Il problema delle abitudini che funzionano troppo bene
Se la mia alzatrice sa che alzare sempre a Valentina significa punto nel 90% dei casi, perché dovrebbe guardarsi intorno?
Perché dovrebbe leggere il muro, il posizionamento delle compagne, le opportunità che sono suggerite in grandi quantità dall’ambiente?
La routine che porta punti prima o poi presenterà il conto. Non solo perché gli avversari finiranno con il prendere le contromisure (lo scorso anno ho perso la partita decisiva dei play off perché le avversarie ci conoscevano meglio di quanto non ci conoscessimo noi stessi), ma perché saremmo inesorabilmente noi a non crescere e quindi perdere di efficacia e degradare fino all’inefficienza.
Un episodio che non dimentico
Ultima giornata di campionato. Serie D femminile. Allenavo in una società che ora purtroppo non esiste più, Il Città di Frascati. L’anno prima avevamo dominato il campionato di prima divisione, le avevamo vinte tutte. Quell’anno, stessa squadra, le cose non giravano e non solo perché eravamo saliti di categoria, proprio non riuscivamo a farle funzionare e parte del problema fu che eravamo troppo uguali a noi stessi. Ultima di campionato: per salvarci servono tre punti, che nel volley si ottengono solo con il punteggio di 3-0 o 3-1, non 3-2. Partita in equilibrio, un set pari. Al terzo, vediamo il baratro: 21–23: se Marino vince il set si porta via quel punto che ci serve per restare in serie D. Una ragazza con la quale quell’anno proprio non riuscivo a sintonizzarmi fa la cosa giusta al momento giusto e ci salva con una difesa disperata. Poi Valentina, la nostra killer, sbatte due palloni per terra e si va al quarto.

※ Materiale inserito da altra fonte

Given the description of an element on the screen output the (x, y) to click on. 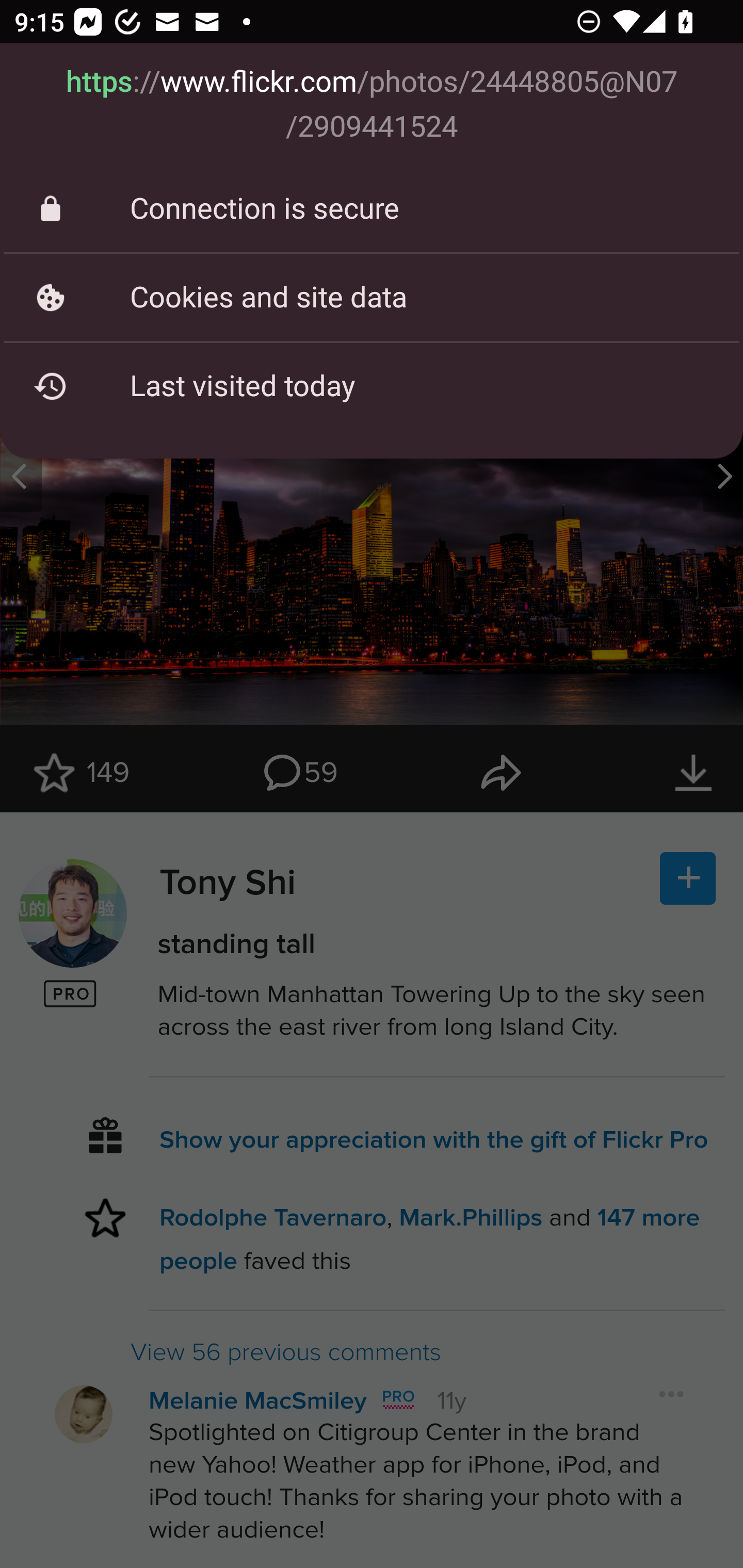
Connection is secure (371, 209)
Cookies and site data (371, 297)
Last visited today (371, 386)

Mancava ancora un set. Non potevo rischiare di mettere la squadra di nuovo nella situazione dalla quale eravamo appena usciti.
E quindi mi giocai tutto.
Tolsi Valentina dal sestetto iniziale.
Le ragazze non la presero bene. In parte giocarono contro la mia scelta e contro di me, in parte fecero quello che di solito faceva lei: mettere la palla a terra. Funzionò. A metà set eravamo avanti di un paio di punti.
Arrivò l’occasione: Valentina rientra, ma in un ruolo diverso. Non M1, come sempre, ma M2. Fu devastante.

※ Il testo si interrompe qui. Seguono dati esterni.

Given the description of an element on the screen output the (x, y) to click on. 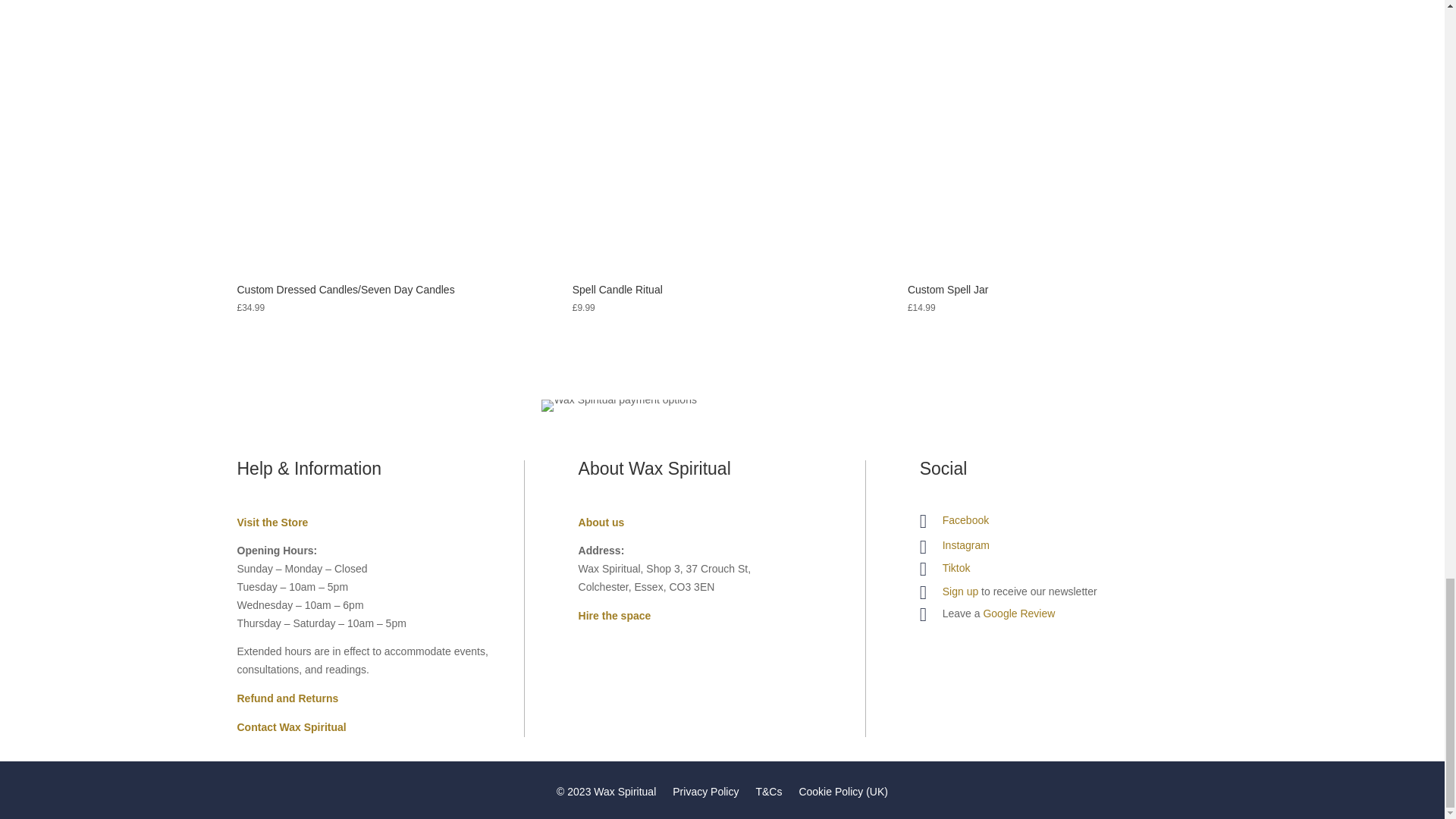
Wax Spiritual payment options (619, 405)
Tiktok (956, 567)
Newsletter (960, 591)
Instagram (966, 544)
Review (1018, 613)
Facebook (965, 520)
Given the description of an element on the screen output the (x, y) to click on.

Ma non solo lei: con la difesa concentrata sulla nostra attaccante migliore, anche centrale e opposto iniziarono a muovere il tabellino con continuità.

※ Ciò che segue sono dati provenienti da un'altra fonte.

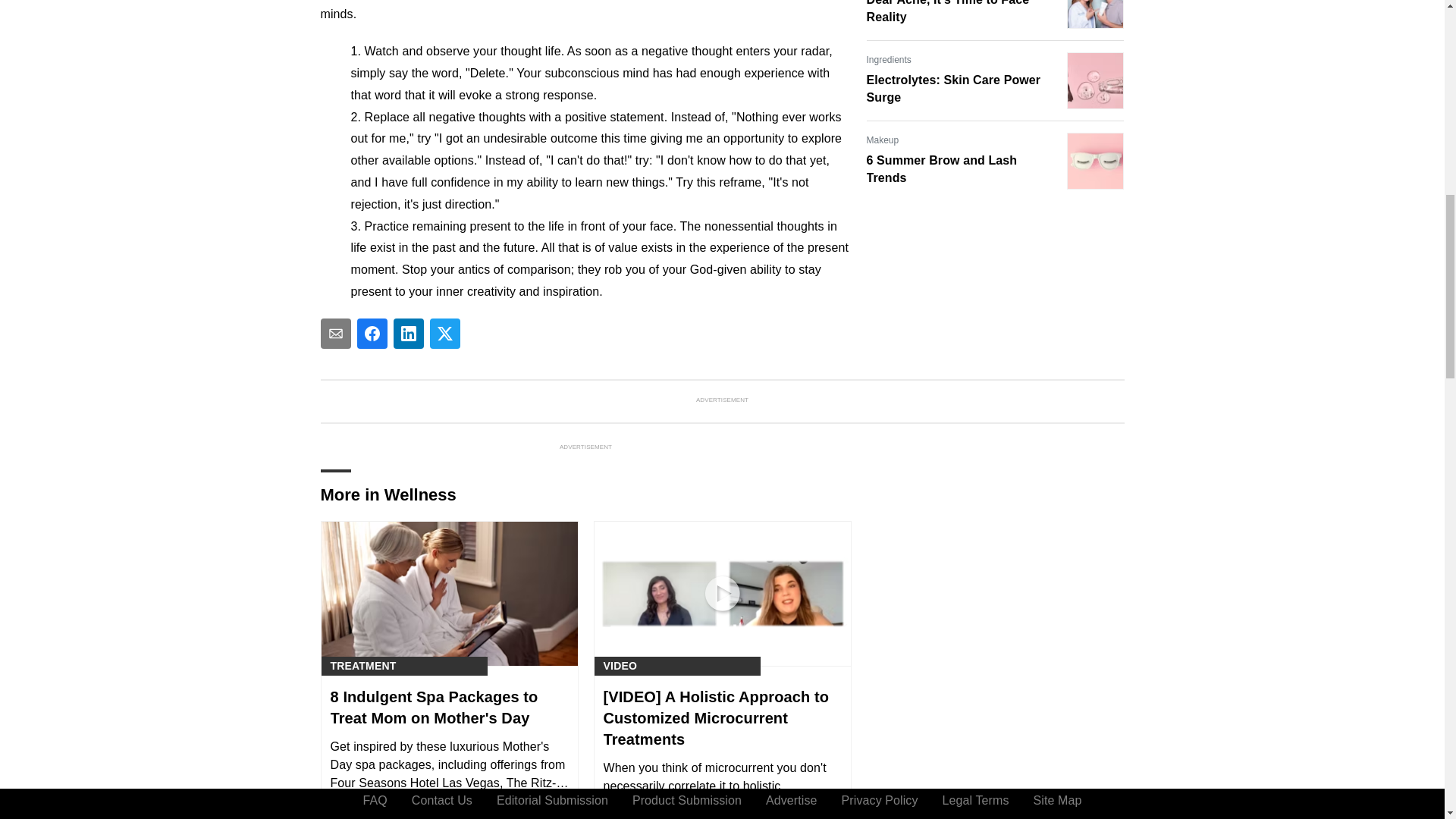
Share To twitter (444, 333)
Share To linkedin (408, 333)
Share To facebook (371, 333)
Share To email (335, 333)
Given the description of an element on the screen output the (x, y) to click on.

Quel set finì in modo netto, senza rischi per noi.
Non per uno schema geniale, ma perché la squadra aveva smesso di appoggiarsi a una sola certezza.
Team building ecologico: quattro leve
L’approccio ecologico non riguarda solo il gesto tecnico. Riguarda il funzionamento del gruppo in qualsiasi contesto (professionale, sportivo, politico…)
Le stesse quattro leve che utilizziamo per allenare le atlete valgono per la squadra come organismo:
- Variabilità
Cambiare ruoli, riferimenti, responsabilità. Costringe tutti a guardare di più e appoggiarsi di meno alla routine. Tutti si sentono in azione in ogni momento. - Instabilità
Togliere una certezza (la giocatrice di riferimento, la procedura abituale) obbliga il team a trovare nuovi equilibri, esattamente per lo stesso meccanismo per cui il nostro corpo adotta aggiustamenti quado eseguiamo un bagher in posizione di partenza precaria. - Vincoli
Regole temporanee che orientano il comportamento senza imporlo: “questa soluzione oggi non è disponibile”. Tante procedure “di emergenza” che abbiamo adottato in epoca Covid sono sopravvissute nei processi produttivi e del terziario. Senza il Covid, che imponeva il vincolo delle relazioni a distanza, non ci avremmo mai pensato. - Rumore
Avversari che disturbano, schemi irrituali, provocazioni controllate. Come uno sparring che attacca i punti deboli in modo che i titolari si interroghino sulle soluzioni. Molte aziende pagano hacker professionisti perché testino le criticità delle loro reti informatiche. E’ una bella scocciatura, ma impone la percezione della minaccia esterna e la predisposizione delle difese necessarie.
La frase giusta
La frase corretta non è “squadra che vince non si cambia”.
È un’altra:
per vincere, una squadra deve imparare a cambiare.
Cambiare accogliendo l’invito all’azione dell’ambiente e prima che sia l’ambiente a costringerla.
Cambiare quando le cose funzionano, non solo quando vanno male, ma cambiare per funzionare meglio.
È lì, nel cambiamento, che nasce un team e se tutto fila liscio bisogna preoccuparsi.